The following code snippet creates and then minimizes a simple DFA:

public static void main(String[] args) throws IOException {
	CompactDFA<String> dfa = new CompactDFA<>(new ArrayAlphabet<>("e1", "e2", "e3"));
	
	int s0 = dfa.addInitialState(true);
	int s1 = dfa.addState(false);
	int s2 = dfa.addState(false);
	
	dfa.addTransition(s0, "e1", s1);
	dfa.addTransition(s1, "e2", s2);
	dfa.addTransition(s2, "e3", s1);
	
	StringBuilder b = new StringBuilder();
	GraphDOT.write(dfa, dfa.getInputAlphabet(), b);
	
	CompactDFA<String> minimalDfa = PaigeTarjanMinimization.minimizeDFA(dfa);
	GraphDOT.write(minimalDfa, minimalDfa.getInputAlphabet(), b);
	
	System.out.println(b.toString());
}

Output:

digraph g {

	s0 [shape="doublecircle" label="0"];
	s1 [shape="circle" label="1"];
	s2 [shape="circle" label="2"];
	s0 -> s1 [label="e1"];
	s1 -> s2 [label="e2"];
	s2 -> s1 [label="e3"];

__start0 [label="" shape="none" width="0" height="0"];
__start0 -> s0;

}
digraph g {

	s0 [shape="doublecircle" label="0"];
	s1 [shape="circle" label="1"];
	s0 -> s1 [label="e1"];
	s1 -> s1 [label="e2"];

__start0 [label="" shape="none" width="0" height="0"];
__start0 -> s0;

}

However since dfa only accepts the empty string its minimal representation would only have one initial accepting state and no transitions. So the output of PaigeTarjanMinimization.minimizeDFA does not seem minimal.

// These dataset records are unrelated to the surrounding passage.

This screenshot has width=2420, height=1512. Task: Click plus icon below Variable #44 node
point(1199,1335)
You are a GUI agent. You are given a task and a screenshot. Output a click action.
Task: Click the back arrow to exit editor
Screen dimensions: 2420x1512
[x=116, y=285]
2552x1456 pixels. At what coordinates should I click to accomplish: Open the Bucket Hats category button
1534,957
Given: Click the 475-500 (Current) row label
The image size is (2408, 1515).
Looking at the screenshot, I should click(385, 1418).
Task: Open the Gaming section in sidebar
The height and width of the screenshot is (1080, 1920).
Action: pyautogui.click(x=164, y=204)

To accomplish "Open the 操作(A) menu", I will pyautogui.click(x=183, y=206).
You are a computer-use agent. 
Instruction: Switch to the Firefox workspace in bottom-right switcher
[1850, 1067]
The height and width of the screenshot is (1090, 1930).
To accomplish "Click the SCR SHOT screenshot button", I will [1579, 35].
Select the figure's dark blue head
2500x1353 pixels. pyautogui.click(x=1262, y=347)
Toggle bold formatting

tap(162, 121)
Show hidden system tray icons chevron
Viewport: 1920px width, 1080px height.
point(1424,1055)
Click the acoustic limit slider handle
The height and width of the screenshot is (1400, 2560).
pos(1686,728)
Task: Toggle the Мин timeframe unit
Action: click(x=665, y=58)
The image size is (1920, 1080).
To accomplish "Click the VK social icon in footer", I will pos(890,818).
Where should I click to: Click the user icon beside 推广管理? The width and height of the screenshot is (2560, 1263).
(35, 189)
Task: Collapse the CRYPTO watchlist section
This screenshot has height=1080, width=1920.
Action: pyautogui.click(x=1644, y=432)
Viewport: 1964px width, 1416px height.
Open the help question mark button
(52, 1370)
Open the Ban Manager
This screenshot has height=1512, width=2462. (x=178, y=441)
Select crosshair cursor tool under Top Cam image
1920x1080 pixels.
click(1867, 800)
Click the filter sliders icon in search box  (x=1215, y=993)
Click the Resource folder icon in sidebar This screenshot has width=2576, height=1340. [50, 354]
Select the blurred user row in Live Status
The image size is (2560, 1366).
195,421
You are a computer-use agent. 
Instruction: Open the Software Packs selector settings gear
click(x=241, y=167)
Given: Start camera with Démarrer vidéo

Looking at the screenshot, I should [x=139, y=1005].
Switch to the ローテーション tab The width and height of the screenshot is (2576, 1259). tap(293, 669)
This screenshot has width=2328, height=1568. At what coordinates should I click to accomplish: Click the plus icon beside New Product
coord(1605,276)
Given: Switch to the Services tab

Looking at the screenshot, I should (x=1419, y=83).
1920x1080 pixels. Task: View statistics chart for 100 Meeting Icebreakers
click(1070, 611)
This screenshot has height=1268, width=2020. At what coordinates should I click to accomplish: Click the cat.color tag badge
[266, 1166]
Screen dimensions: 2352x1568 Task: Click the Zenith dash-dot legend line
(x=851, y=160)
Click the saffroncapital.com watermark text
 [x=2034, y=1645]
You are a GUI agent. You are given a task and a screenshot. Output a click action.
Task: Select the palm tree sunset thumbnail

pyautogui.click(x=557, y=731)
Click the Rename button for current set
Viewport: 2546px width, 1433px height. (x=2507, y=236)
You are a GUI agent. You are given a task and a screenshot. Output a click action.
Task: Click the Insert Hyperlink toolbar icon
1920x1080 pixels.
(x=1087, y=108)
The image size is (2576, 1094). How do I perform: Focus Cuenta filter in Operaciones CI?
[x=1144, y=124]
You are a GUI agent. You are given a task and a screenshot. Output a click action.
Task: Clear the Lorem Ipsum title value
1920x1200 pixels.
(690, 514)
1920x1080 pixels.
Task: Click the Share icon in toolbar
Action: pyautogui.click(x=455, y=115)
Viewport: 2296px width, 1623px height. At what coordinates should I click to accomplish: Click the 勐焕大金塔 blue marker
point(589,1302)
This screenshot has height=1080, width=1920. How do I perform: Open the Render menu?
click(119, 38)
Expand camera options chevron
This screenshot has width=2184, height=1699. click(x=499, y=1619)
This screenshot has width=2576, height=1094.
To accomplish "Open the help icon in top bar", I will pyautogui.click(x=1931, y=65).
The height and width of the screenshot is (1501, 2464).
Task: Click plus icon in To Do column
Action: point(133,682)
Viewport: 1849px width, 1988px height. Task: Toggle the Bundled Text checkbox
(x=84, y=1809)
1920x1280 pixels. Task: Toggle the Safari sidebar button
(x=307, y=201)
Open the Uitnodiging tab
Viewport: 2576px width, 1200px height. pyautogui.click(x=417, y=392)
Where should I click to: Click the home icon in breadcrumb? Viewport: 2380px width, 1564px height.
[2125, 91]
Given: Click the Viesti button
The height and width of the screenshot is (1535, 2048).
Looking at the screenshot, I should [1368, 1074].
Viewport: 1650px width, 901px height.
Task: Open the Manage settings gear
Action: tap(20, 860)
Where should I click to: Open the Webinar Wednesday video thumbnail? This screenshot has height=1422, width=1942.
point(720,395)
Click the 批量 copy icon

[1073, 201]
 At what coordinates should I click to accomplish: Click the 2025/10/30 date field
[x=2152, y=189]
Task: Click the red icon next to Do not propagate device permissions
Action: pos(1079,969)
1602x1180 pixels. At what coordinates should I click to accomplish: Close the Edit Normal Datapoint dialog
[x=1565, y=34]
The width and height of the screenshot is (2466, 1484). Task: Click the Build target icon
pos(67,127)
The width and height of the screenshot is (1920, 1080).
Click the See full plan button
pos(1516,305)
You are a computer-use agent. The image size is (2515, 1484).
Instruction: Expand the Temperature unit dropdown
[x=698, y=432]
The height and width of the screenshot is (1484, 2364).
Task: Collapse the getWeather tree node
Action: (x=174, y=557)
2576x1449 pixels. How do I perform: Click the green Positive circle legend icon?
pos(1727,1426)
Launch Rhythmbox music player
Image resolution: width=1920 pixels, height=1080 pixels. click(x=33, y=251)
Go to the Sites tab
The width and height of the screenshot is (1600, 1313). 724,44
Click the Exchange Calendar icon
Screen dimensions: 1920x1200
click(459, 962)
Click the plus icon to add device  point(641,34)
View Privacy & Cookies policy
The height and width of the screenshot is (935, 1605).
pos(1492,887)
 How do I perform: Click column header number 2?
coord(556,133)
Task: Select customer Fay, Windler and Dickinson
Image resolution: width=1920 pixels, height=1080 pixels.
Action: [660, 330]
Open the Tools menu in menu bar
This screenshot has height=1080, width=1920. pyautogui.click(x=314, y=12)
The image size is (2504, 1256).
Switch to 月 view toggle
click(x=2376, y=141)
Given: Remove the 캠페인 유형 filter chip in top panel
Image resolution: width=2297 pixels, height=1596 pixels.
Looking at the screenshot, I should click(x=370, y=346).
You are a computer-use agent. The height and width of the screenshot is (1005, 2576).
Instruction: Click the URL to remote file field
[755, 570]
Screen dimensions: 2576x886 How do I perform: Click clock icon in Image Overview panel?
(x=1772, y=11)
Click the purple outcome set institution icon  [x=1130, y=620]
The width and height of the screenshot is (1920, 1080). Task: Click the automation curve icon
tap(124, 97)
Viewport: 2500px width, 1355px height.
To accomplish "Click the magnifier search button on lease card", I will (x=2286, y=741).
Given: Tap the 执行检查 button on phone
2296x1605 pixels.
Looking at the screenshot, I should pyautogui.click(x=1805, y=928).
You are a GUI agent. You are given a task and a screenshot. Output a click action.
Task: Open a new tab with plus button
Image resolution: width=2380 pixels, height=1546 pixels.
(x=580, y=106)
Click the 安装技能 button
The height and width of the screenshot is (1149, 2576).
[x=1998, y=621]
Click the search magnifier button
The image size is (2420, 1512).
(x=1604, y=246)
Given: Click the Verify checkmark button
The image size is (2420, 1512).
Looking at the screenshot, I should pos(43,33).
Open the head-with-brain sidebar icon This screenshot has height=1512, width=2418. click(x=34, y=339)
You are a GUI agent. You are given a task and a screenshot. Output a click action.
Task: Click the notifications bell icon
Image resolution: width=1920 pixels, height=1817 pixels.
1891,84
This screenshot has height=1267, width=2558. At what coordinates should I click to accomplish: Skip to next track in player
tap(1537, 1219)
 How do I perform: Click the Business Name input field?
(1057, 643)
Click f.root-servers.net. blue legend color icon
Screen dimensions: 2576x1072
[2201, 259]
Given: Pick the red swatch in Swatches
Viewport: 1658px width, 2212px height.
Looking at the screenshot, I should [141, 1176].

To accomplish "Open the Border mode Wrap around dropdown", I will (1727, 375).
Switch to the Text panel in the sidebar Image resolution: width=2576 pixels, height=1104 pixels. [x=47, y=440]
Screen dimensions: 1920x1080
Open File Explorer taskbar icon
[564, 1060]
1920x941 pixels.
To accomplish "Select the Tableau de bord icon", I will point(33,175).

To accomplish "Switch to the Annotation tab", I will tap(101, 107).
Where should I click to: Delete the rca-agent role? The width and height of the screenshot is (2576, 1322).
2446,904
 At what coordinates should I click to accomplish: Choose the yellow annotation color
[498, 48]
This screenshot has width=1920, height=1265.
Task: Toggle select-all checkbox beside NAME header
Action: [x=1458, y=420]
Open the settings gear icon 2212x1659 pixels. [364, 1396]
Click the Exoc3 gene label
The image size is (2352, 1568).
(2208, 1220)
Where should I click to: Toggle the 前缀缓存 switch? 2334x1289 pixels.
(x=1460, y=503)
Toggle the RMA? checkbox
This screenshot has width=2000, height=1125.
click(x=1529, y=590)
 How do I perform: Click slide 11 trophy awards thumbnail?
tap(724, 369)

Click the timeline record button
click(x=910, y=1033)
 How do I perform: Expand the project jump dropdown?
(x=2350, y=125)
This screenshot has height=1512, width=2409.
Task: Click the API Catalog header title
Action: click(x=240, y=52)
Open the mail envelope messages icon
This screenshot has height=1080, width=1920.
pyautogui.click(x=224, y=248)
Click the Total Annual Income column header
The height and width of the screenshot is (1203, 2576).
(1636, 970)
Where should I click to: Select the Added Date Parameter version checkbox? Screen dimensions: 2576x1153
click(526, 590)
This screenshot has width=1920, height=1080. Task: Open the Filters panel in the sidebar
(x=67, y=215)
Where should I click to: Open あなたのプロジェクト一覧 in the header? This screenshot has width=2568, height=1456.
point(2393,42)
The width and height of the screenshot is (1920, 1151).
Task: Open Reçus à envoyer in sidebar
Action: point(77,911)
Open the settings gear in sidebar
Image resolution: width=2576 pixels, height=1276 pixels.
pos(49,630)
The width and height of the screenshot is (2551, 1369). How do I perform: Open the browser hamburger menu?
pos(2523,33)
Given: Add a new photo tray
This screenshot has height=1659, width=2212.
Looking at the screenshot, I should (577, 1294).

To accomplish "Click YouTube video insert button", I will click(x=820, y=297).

wytseoortwijn avatar Feb 04 '22 14:02 wytseoortwijn

Dear @wytseoortwijn, I think, this is more of a discussion between partial and total automata. For prefix-closed languages (your automaton accepts the prefix-closed language {epsilon}), the minimal, total automaton representation will always have a sink state that collects all rejected words. Technically, this representation can be further minimized by removing the sink state and relying on the semantics of undefined transitions (which usually reject words).

Your use-case is especially mean, because you have a partial automaton with two equivalent sink states s1 and s2. Unfortunately, AutomataLib has several places where the main algorithm is implemented for generic universal automata only which do not support special semantics such as "undefined transition" = "rejection". For generic automata, states/successors are often characterized structurally, e.g., via their state properties and transition properties of outgoing transitions, and differ from undefined successors. So this is not really an issue with the PaigeTarjan implementation but with the way the automaton structure is interpreted.

We are aware of this issue but haven't found a solution yet that doesn't require re-writing a lot of stuff.

For now, if you run into any issues with this, I would suggest you first decide which canonical representation you want (total vs. partial) and then either complete the automata beforehand (see, e.g. MutableDFAs) or remove any dead-ends afterwards (see, e.g., ShrinkableAutomaton#removeState).

mtf90 avatar Feb 05 '22 19:02 mtf90

With #73 merged, you may now use DFAs#trim to get an even more compressed view on the automaton (at the cost of introducing partiality).